One way or the other, ratepayers will be paying for storms like Sandy, Fitzgerald said.
“It comes down to this: you can pay to keep the lights on in advance or you pay to fix them after they’ve gone out,’’ said Fitzgerald, noting regulatory officials are moving to approved more than $700 million in storm costs. “We think doing it in advance makes more sense.’’
Division of Rate Counsel Stefanie Brand argued otherwise in a brief submitted on Friday.
“If we fool ourselves into thinking we can ‘harden’ our system to eliminate outages in a storm like Sandy, we will squander resources that our state simply cannot afford,’’ she said.

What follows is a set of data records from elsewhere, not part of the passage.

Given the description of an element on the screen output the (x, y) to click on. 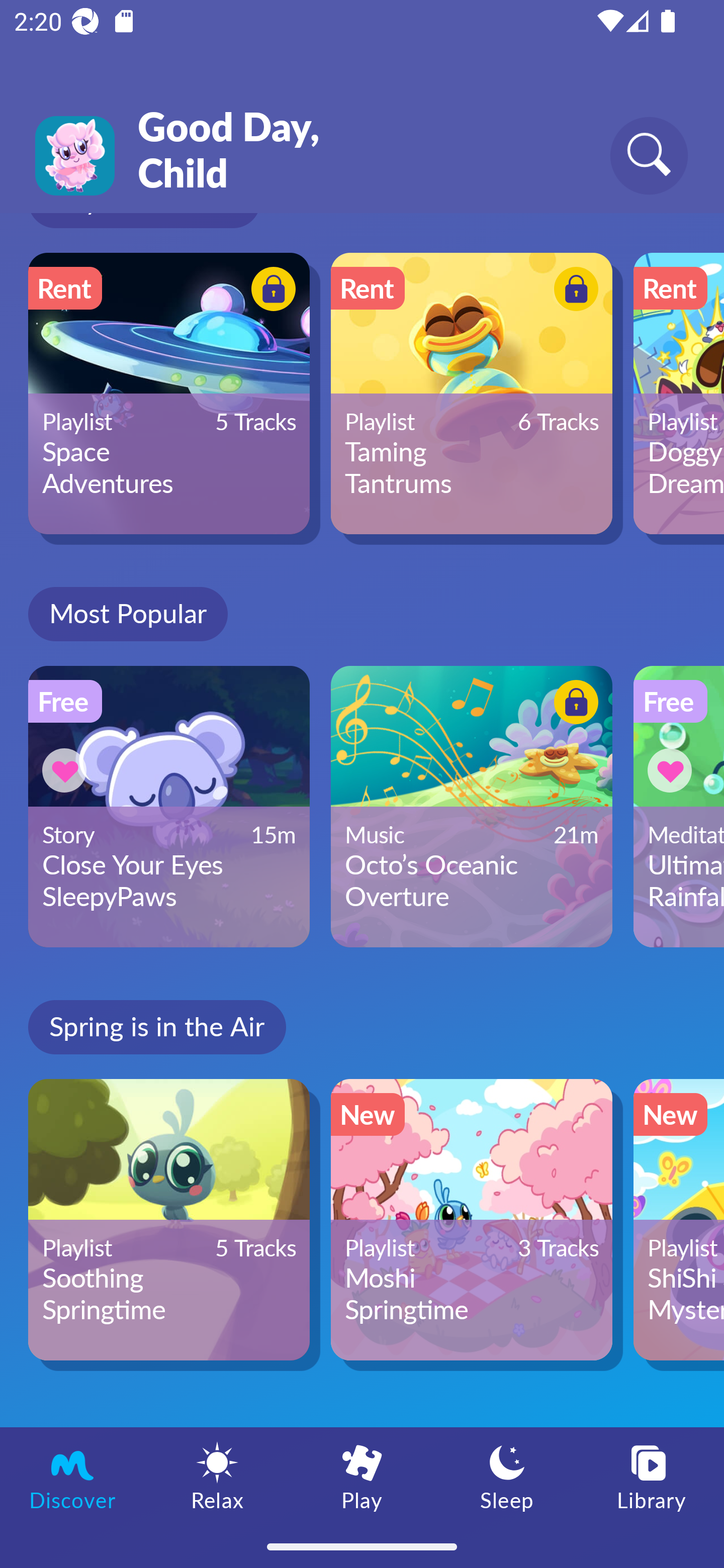
Search (648, 154)
Button (269, 291)
Button (573, 291)
Button (573, 705)
Button (67, 769)
Button (672, 769)
Relax (216, 1475)
Play (361, 1475)
Sleep (506, 1475)
Library (651, 1475)
Given the description of an element on the screen output the (x, y) to click on. 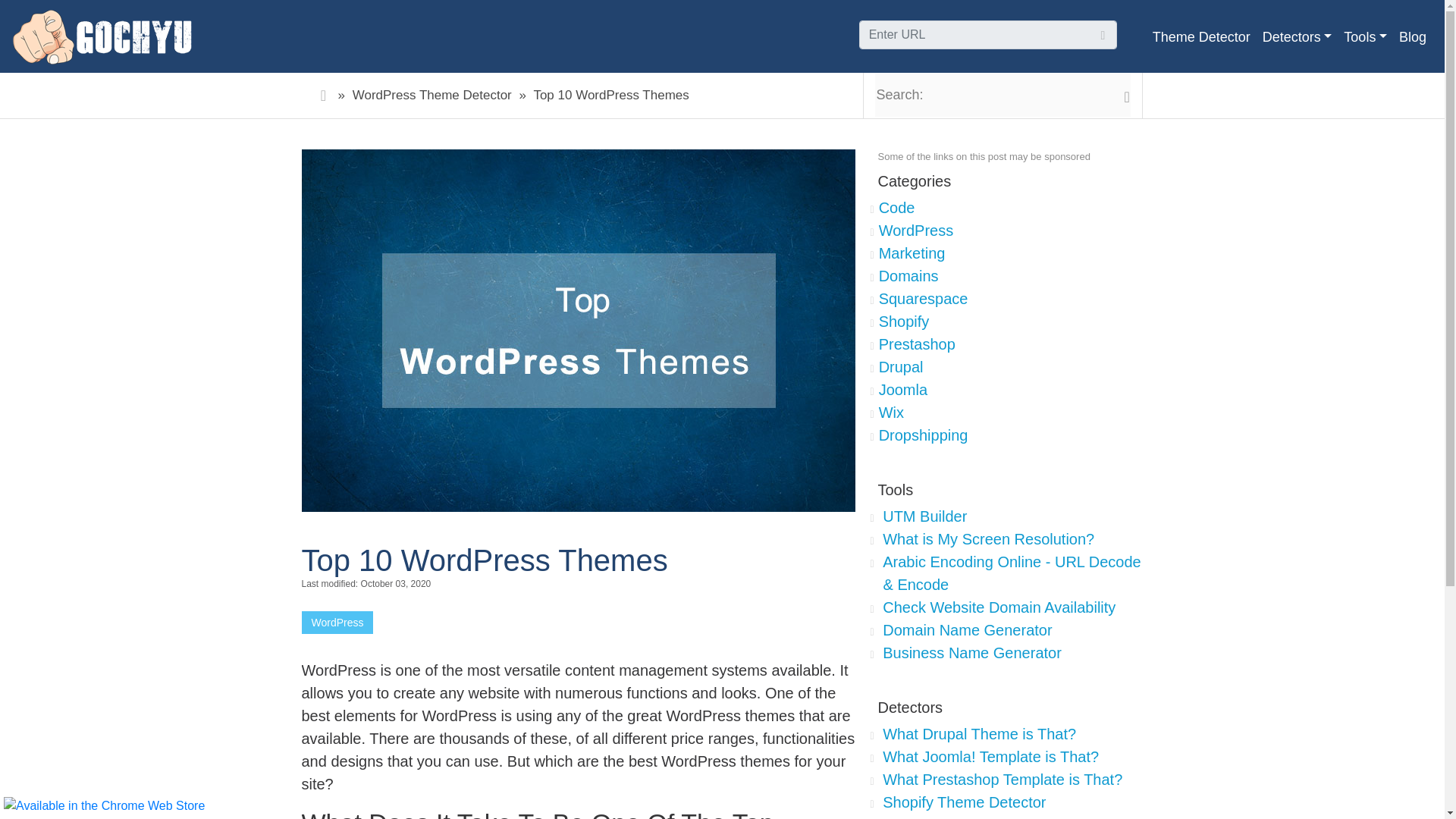
Detect (1076, 35)
Tools (1365, 36)
WordPress (337, 621)
Theme Detector (1201, 36)
Blog (1412, 36)
WordPress Theme Detector (432, 94)
Detectors (1297, 36)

“While the record does show an interest on everyone’s part to improve resiliency, the record also shows that PSE&G has not put together a program that will reasonably meet that goal,’’ she added.
Perhaps one of the most contentious issues in the case is PSE&G’s attempt to recover its investments immediately from its customers, without having those costs reviewed in a traditional rate-base case, which is quite expensive and can take years to resolve.
“At its heart, however, this case is really about an alternative method of funding PSE&G’s capital investment,’’ according to the Rate Counsel brief, which described the plan a “bonanza’’ for shareholders bringing them $2.5 billion in profits.
Steven Goldenberg, an attorney representing a coalition of large energy users, such as manufacturers, agreed.
“From a financial perspective, Energy Strong would provide PSE&G nothing less than a license to spend money — establishing for its use the regulatory equivalent of a well-funded ATM machine,’’ Goldenberg said in his brief.
Another matter of bitter dispute between the adversaries is just how much the program will cost ratepayers. Rate Counsel said it would increase distribution rates by up to 20 percent for electric customers and 16.5 percent for gas customers.
The utility, however, contends that both the Rate Counsel and the BPU agreed last August the total impact on customers bills attributed to the program is about 4 percent to 5 percent, peaking in 2019. Those costs would be offset by surcharges stemming from energy deregulation that are expiring at about the same time.
More briefs in the case will be filed by Wednesday, including by PSE&G and the BPU. In February, NJ Spotlight reported that the staff had recommended the utility be allowed to spend $1 billion on the program, a proposal that has yet to come before the commissioners.